* [Task objective]: Could you return every line of the records below that contains the word "computer"?

* [Given data]:

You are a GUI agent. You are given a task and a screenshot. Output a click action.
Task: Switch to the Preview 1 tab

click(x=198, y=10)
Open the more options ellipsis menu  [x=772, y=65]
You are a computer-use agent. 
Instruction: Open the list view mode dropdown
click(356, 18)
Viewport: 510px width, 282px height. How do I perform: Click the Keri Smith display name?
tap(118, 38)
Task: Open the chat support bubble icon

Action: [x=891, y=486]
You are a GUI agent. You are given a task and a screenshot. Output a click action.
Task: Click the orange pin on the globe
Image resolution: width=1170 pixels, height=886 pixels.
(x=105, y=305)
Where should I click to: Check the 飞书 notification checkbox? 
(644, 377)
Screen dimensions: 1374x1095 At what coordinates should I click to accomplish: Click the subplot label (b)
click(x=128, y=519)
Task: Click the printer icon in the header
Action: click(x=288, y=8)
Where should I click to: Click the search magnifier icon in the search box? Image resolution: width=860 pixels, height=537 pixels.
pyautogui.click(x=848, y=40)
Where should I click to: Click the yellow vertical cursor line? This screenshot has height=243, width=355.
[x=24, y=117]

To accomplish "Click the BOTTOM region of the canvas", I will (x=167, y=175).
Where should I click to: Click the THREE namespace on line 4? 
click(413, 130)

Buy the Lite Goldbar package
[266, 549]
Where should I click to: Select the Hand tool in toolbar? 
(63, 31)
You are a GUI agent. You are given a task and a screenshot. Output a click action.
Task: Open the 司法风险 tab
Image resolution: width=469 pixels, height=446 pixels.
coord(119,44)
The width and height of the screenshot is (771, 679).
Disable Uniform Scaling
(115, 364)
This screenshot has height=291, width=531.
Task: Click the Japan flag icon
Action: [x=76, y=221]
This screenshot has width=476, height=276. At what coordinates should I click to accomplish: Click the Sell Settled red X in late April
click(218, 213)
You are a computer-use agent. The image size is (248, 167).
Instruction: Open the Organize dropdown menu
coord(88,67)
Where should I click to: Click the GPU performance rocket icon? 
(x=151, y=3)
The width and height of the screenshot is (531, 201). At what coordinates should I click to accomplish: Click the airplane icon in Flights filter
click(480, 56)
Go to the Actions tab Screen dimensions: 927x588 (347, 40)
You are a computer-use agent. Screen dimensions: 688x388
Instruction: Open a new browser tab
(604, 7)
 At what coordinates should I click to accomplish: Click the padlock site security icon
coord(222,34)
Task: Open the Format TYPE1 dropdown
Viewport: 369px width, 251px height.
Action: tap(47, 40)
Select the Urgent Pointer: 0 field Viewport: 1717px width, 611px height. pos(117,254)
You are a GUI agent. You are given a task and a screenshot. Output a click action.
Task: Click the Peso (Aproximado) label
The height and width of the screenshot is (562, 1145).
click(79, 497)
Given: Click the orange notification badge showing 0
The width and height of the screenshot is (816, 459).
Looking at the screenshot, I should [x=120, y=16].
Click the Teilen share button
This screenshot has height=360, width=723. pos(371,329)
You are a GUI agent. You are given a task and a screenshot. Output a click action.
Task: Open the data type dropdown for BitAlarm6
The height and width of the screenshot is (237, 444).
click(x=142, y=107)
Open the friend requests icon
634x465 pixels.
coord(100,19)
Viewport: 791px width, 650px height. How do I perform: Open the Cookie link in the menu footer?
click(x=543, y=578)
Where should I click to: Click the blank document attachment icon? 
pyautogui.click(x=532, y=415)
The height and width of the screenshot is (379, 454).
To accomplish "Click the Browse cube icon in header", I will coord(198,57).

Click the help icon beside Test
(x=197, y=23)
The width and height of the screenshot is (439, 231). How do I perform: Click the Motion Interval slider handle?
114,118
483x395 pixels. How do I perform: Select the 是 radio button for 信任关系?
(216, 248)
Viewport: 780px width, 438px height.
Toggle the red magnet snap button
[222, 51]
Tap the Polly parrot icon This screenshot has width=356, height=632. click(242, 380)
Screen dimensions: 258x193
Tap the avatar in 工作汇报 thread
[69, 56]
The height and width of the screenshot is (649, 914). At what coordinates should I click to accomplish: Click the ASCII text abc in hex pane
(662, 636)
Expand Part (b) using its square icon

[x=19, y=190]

* [Your response]:
You are a computer-use agent. 
You are a computer-use agent. The image size is (248, 167).
You are a computer-use agent. Screen dimensions: 688x388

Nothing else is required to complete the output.